La psychologie historique au chevet du Liban : réconcilier géographie et histoire du Liban et des Libanais

On peut résumer les plus graves problèmes de psychologie politique des Libanais, qui se traduisent par des palabres et des comportements dans la vie publique, par l’exigence de concilier, enfin, la géographie de l’État (sic) du Grand Liban, proclamé le 1er septembre 1920, et ses 10 452 km2, avec toute l’histoire autrefois fragmentée du Liban en émirats, régions et provinces durant toute la période antérieure à 1920.
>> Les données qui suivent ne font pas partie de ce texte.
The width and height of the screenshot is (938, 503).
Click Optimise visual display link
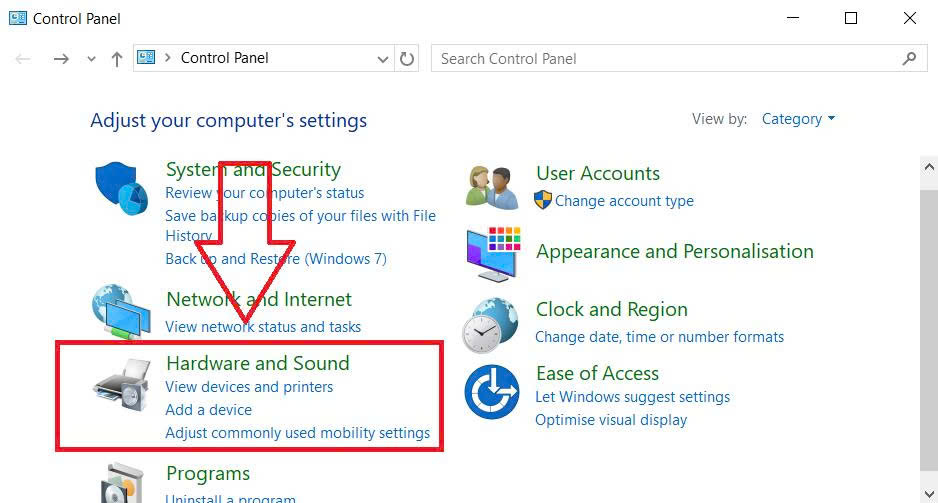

Il y a des Libanais qui vivent dans l’inconscient collectif le Petit Liban imaginaire d’autrefois, avec le slogan : « Bienheureux celui qui a un bercail de chèvres au Mont-Liban ! » Cet inconscient est exploité par des politicards, des imposteurs, des délinquants politiques et des démagogues pour mobiliser une population et une communauté bernées. D’où, à différentes périodes, des appels à une fédération territoriale pratiquement expérimentée et impossible ou à une décentralisation équivoque qui, dans cet inconscient collectif, camoufle des arrière-pensées autonomistes non moins impossibles.
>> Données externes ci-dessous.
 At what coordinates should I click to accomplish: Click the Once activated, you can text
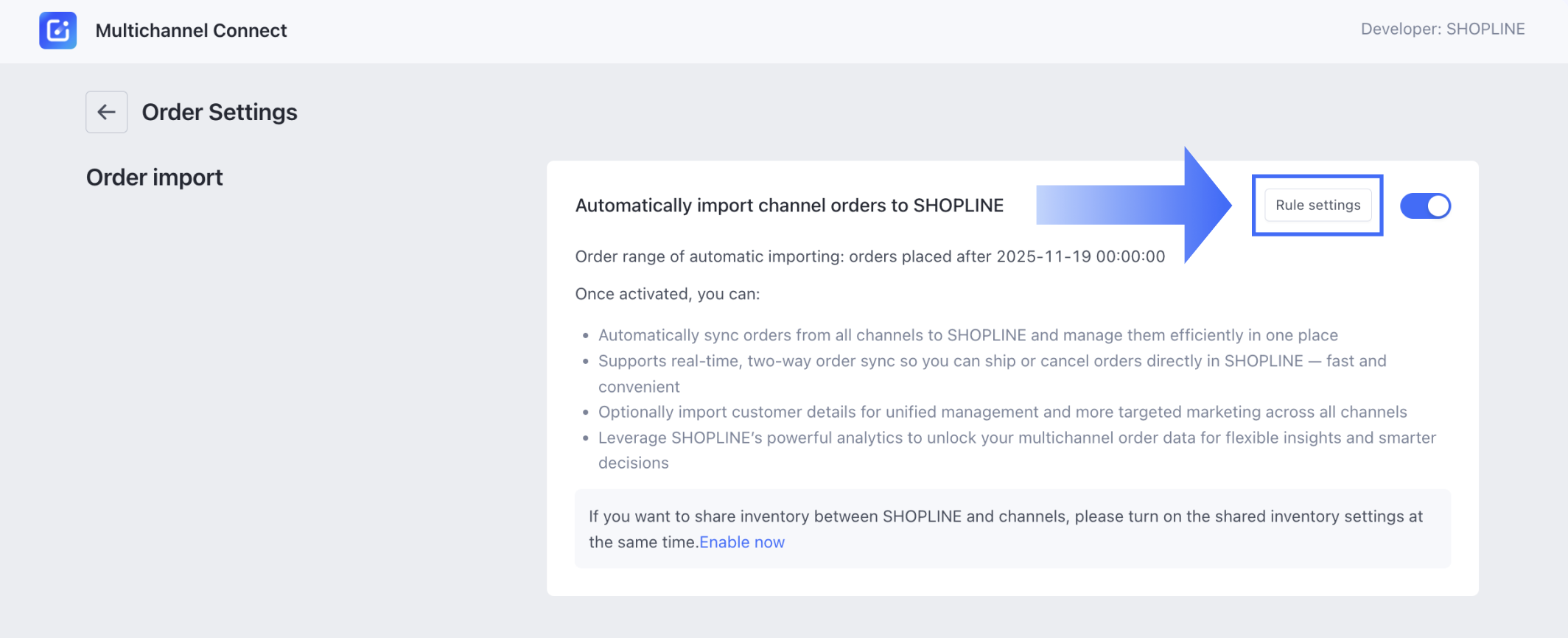coord(667,294)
Le problème est commun à nombre de sociétés qui étaient autrefois dissociées en émirats, provinces, cantons autonomes… et qui se sont unifiées à travers un processus historique d’édification nationale contractuelle, par ce qu’on appelle au Liban « pacte », « tanzimât Chakib effendi », « accord de Taëf »… et, dans d’autres pays, dont la Suisse, l’Autriche, les Pays-Bas, l’Irlande du Nord… « alliance », « covenant », « junktim », « Friday Agreement »…

Des politicards, imposteurs et démagogues d’une communauté, surtout depuis 2016, exploitent l’imaginaire collectif d’une population qui, dans sa psychologie historique, se perçoit exclue et marginalisée par rapport à l’émergence de l’État du Grand Liban !
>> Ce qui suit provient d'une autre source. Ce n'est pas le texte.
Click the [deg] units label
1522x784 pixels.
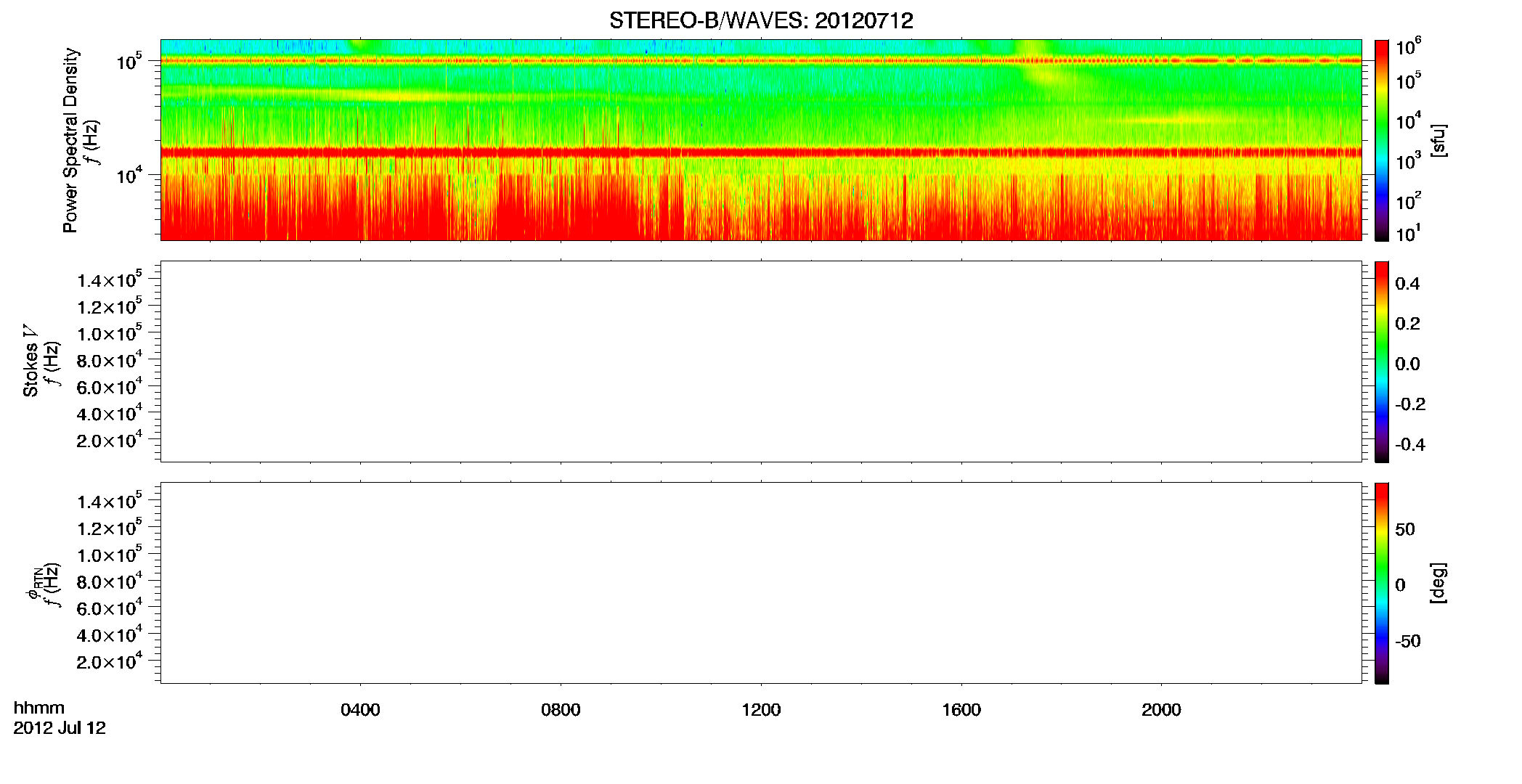click(1437, 583)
La remédiation à l’imaginaire collectif quant à la géographie des 10 452 km2 et l’histoire de tout le Liban et des Libanais n’est pas constitutionnelle, mais culturelle, pédagogique, psychanalytique et mentale.

L’imaginaire de l’espace fragmenté durant les années de guerres multinationales au Liban en 1975-1990, avec des démarcations et des barricades, autrefois profondément décrites par Salim Nasr, constitue l’expression objective d’une psychanalyse politique morbide et condamnée à l’échec.

Nombre de sociétés continuent à vivre l’imaginaire collectif d’un espace d’autrefois ! Les conséquences sont néfastes pour la stabilité et la légitimité de l’État. Un ouvrage récent le décrit en détail à propos d’États européens (Béatrice von Hirschausen, Les provinces du temps : frontières fantômes et expériences de l’histoire, CNRS éditions, 2023).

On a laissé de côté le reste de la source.